━━━ Provided records

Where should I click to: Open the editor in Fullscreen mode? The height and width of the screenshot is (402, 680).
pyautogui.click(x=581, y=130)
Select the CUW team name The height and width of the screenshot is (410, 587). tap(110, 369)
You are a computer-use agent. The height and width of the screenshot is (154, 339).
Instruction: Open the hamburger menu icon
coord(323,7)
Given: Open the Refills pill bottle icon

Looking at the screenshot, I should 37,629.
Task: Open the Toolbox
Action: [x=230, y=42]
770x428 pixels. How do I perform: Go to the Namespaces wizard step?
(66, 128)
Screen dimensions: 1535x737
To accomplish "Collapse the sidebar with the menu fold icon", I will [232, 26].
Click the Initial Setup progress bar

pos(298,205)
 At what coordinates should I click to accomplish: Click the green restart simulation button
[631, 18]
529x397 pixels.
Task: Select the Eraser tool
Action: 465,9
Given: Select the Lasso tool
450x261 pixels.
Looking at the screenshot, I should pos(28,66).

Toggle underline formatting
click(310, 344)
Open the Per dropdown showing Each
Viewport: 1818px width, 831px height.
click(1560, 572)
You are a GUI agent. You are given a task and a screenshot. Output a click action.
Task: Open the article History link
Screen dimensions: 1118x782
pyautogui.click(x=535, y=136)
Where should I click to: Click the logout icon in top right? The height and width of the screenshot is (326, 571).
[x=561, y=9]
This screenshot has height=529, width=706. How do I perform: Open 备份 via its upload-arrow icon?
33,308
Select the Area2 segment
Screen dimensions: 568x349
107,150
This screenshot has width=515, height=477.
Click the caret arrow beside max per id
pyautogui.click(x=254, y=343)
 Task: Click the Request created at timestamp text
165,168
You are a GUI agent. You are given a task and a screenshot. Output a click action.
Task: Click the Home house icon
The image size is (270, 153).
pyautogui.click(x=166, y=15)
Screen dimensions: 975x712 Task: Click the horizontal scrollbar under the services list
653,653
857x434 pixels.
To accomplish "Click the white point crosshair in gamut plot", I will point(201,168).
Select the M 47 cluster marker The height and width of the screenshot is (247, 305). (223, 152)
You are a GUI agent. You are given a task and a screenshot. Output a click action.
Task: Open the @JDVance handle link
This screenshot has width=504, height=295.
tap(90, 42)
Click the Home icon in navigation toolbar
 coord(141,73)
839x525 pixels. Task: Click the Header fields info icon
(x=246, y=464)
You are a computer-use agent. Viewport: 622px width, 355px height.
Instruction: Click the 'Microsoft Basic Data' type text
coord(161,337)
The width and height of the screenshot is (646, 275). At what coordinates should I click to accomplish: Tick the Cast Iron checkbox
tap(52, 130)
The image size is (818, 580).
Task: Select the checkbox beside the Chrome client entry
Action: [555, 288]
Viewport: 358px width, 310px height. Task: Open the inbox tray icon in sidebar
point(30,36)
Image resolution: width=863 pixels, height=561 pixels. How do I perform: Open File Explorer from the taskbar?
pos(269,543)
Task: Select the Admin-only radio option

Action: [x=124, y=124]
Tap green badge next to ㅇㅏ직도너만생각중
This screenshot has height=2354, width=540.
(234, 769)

━━━━━━

## What is expected
Could you restate all of the lines above without altering a single word?

## Result below
Where should I click to: Open the editor in Fullscreen mode? The height and width of the screenshot is (402, 680).
pyautogui.click(x=581, y=130)
Select the CUW team name The height and width of the screenshot is (410, 587). tap(110, 369)
You are a computer-use agent. The height and width of the screenshot is (154, 339).
Instruction: Open the hamburger menu icon
coord(323,7)
Given: Open the Refills pill bottle icon

Looking at the screenshot, I should 37,629.
Task: Open the Toolbox
Action: [x=230, y=42]
770x428 pixels. How do I perform: Go to the Namespaces wizard step?
(66, 128)
Screen dimensions: 1535x737
To accomplish "Collapse the sidebar with the menu fold icon", I will [232, 26].
Click the Initial Setup progress bar

pos(298,205)
 At what coordinates should I click to accomplish: Click the green restart simulation button
[631, 18]
529x397 pixels.
Task: Select the Eraser tool
Action: 465,9
Given: Select the Lasso tool
450x261 pixels.
Looking at the screenshot, I should pos(28,66).

Toggle underline formatting
click(310, 344)
Open the Per dropdown showing Each
Viewport: 1818px width, 831px height.
click(1560, 572)
You are a GUI agent. You are given a task and a screenshot. Output a click action.
Task: Open the article History link
Screen dimensions: 1118x782
pyautogui.click(x=535, y=136)
Where should I click to: Click the logout icon in top right? The height and width of the screenshot is (326, 571).
[x=561, y=9]
This screenshot has height=529, width=706. How do I perform: Open 备份 via its upload-arrow icon?
33,308
Select the Area2 segment
Screen dimensions: 568x349
107,150
This screenshot has width=515, height=477.
Click the caret arrow beside max per id
pyautogui.click(x=254, y=343)
 Task: Click the Request created at timestamp text
165,168
You are a GUI agent. You are given a task and a screenshot. Output a click action.
Task: Click the Home house icon
The image size is (270, 153).
pyautogui.click(x=166, y=15)
Screen dimensions: 975x712 Task: Click the horizontal scrollbar under the services list
653,653
857x434 pixels.
To accomplish "Click the white point crosshair in gamut plot", I will point(201,168).
Select the M 47 cluster marker The height and width of the screenshot is (247, 305). (223, 152)
You are a GUI agent. You are given a task and a screenshot. Output a click action.
Task: Open the @JDVance handle link
This screenshot has width=504, height=295.
tap(90, 42)
Click the Home icon in navigation toolbar
 coord(141,73)
839x525 pixels. Task: Click the Header fields info icon
(x=246, y=464)
You are a computer-use agent. Viewport: 622px width, 355px height.
Instruction: Click the 'Microsoft Basic Data' type text
coord(161,337)
The width and height of the screenshot is (646, 275). At what coordinates should I click to accomplish: Tick the Cast Iron checkbox
tap(52, 130)
The image size is (818, 580).
Task: Select the checkbox beside the Chrome client entry
Action: [555, 288]
Viewport: 358px width, 310px height. Task: Open the inbox tray icon in sidebar
point(30,36)
Image resolution: width=863 pixels, height=561 pixels. How do I perform: Open File Explorer from the taskbar?
pos(269,543)
Task: Select the Admin-only radio option

Action: [x=124, y=124]
Tap green badge next to ㅇㅏ직도너만생각중
This screenshot has height=2354, width=540.
(234, 769)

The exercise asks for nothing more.